Préparation: durant les premières séances, explication des buts du traitement au patient, techniques de gestion des émotions et exercices de relaxation
Préexposition: le patient se familiarise avec le casque et le déplacement dans l’espace (si souhaité), on observe sa tolérance à la réalité virtuelle
Exposition: le patient évolue progressivement dans des environnements virtuels, la difficulté croît au fil des séances pour gérer l’anxiété ou le désir de consommer
Transition avec la réalité: exposition du patient in vivo et discussions, puis suivi des stratégies développées pour assurer le maintien des bénéfices obtenus
Source: protocole élaboré par le Réseau fribourgeois de santé mentale
Des applications à choisir et utiliser avec prudence
Elles sont censées réduire la peur des araignées ou des voyages en avion, le vertige ou l’anxiété sociale. Sur nos téléphones portables, l’utilisation d’applications pour traiter les phobies, angoisses ou troubles alimentaires fait débat.
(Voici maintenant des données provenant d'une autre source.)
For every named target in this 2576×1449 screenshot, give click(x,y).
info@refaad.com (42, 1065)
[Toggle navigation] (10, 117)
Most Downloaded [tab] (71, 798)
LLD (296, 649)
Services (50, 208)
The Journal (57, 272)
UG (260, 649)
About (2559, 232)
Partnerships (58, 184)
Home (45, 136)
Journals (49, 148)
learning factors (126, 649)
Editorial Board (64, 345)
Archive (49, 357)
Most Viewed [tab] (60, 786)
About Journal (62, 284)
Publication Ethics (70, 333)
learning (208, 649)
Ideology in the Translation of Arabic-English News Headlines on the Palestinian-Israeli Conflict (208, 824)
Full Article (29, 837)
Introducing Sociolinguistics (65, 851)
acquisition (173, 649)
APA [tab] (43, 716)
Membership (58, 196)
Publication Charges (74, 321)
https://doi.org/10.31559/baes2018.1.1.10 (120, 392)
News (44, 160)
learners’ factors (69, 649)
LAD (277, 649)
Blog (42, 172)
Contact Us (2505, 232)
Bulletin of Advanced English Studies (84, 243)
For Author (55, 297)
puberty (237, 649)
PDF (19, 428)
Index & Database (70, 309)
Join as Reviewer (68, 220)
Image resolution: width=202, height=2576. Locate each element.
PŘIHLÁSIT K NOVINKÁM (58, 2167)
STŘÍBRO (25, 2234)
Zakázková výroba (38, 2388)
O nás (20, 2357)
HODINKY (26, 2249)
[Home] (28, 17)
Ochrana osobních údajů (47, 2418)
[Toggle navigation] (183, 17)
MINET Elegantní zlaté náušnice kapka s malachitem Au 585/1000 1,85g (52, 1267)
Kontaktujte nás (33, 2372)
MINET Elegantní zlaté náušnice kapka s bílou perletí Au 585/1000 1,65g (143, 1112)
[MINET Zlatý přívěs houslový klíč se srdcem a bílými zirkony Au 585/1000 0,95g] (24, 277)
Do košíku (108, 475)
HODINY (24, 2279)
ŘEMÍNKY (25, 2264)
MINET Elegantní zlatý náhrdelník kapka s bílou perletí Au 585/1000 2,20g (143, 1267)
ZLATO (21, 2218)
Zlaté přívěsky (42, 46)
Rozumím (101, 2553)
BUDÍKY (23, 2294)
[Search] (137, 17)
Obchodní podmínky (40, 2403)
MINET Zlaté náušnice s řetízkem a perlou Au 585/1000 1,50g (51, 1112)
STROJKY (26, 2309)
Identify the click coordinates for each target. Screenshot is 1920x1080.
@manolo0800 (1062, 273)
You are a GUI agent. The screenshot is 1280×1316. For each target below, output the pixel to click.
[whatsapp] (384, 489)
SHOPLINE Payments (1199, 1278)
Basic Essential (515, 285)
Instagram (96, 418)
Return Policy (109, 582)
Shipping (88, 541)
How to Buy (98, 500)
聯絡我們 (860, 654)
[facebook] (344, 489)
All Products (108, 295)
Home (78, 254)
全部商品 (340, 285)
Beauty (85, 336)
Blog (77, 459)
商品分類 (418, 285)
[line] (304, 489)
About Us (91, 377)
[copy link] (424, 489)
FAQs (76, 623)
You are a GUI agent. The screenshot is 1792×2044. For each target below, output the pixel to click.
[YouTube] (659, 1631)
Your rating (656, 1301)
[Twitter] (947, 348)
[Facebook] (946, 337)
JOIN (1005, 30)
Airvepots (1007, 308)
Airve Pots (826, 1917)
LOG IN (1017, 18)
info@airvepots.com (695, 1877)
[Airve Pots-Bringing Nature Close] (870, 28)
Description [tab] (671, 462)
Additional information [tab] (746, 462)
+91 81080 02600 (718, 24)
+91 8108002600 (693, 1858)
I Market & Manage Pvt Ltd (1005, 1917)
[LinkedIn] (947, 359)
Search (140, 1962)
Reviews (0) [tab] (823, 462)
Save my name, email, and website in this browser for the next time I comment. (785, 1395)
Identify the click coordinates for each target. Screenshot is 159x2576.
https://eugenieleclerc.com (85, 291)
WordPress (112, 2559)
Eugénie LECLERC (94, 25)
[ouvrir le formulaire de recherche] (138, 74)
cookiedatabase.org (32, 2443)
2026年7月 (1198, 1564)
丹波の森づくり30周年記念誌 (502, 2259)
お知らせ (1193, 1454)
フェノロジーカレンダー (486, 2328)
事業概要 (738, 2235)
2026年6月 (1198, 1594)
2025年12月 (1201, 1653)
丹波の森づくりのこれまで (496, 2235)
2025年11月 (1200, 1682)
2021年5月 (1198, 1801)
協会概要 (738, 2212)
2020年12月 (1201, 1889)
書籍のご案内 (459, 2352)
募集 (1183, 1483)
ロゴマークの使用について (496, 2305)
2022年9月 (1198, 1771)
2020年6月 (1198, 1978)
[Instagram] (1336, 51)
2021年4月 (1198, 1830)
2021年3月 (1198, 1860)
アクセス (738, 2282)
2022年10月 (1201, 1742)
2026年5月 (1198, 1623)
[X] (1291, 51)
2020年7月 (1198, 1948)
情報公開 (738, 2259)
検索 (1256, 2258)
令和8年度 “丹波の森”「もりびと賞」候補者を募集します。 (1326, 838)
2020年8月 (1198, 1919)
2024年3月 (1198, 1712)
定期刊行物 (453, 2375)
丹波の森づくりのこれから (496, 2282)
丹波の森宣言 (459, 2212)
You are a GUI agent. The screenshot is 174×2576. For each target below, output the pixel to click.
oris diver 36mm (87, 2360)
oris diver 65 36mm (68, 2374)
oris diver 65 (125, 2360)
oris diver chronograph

Il s’agit la plupart du temps de réalité augmentée: on interagit avec l’objet de sa peur ou de son désir, qui vient se greffer à l’environnement appréhendé à travers l’écran de son smartphone (là où la réalité virtuelle fait apparaître tout un monde imaginaire).
Ces programmes valent-ils le détour? «D’après nos études, les applications Phobys et EasyHeights, pour surmonter la peur des araignées et l’acrophobie, aident les individus, même ceux avec une phobie spécifique, à réduire leur anxiété», illustre Dorothee Bentz, chercheuse à l’Université de Bâle et coconceptrice de EasyHeights. Ces applications peuvent être utilisées en solo, mais aussi intégrées à des thérapies. «Toutefois, nous n’avons pas encore de base scientifique sur les moyens de combiner exactement thérapie standard et application, par exemple pour un traitement de suivi.»
Plusieurs psychothérapeutes interrogés estiment que les applications de réalité augmentée peuvent être utiles surtout en cas de phobies peu sévères, pas trop envahissantes et qui ne se manifestent pas depuis longtemps. Mais elles ne remplacent pas une thérapie ou un accompagnement professionnel. Preuve du manque de recul sur ce thème, la Fédération suisse des psychologues (FSP) renonce à prendre position.
Comment repérer les applications utiles? Difficile de séparer le bon grain de l’ivraie. On recherchera les applications conçues par des chercheurs et dont l’efficacité a été prouvée par des études. Exemple d’actualité: le jeu vidéo The Diner de la start-up Neuria, accessible pour la première fois ce mois de mai, dans le cadre de la campagne Maybe less sugar de diabètevaud (jouer sur diner.neuria.ch/custom/). L’utilisateur réagit par réflexe à des images de boissons sucrées. Avec la pratique, jouer induit des modifications dans le cerveau qui finissent par diminuer l’attrait et la consommation de ces boissons dans la réalité. Les créateurs signalent, là aussi, une approche complémentaire à un suivi ou régime.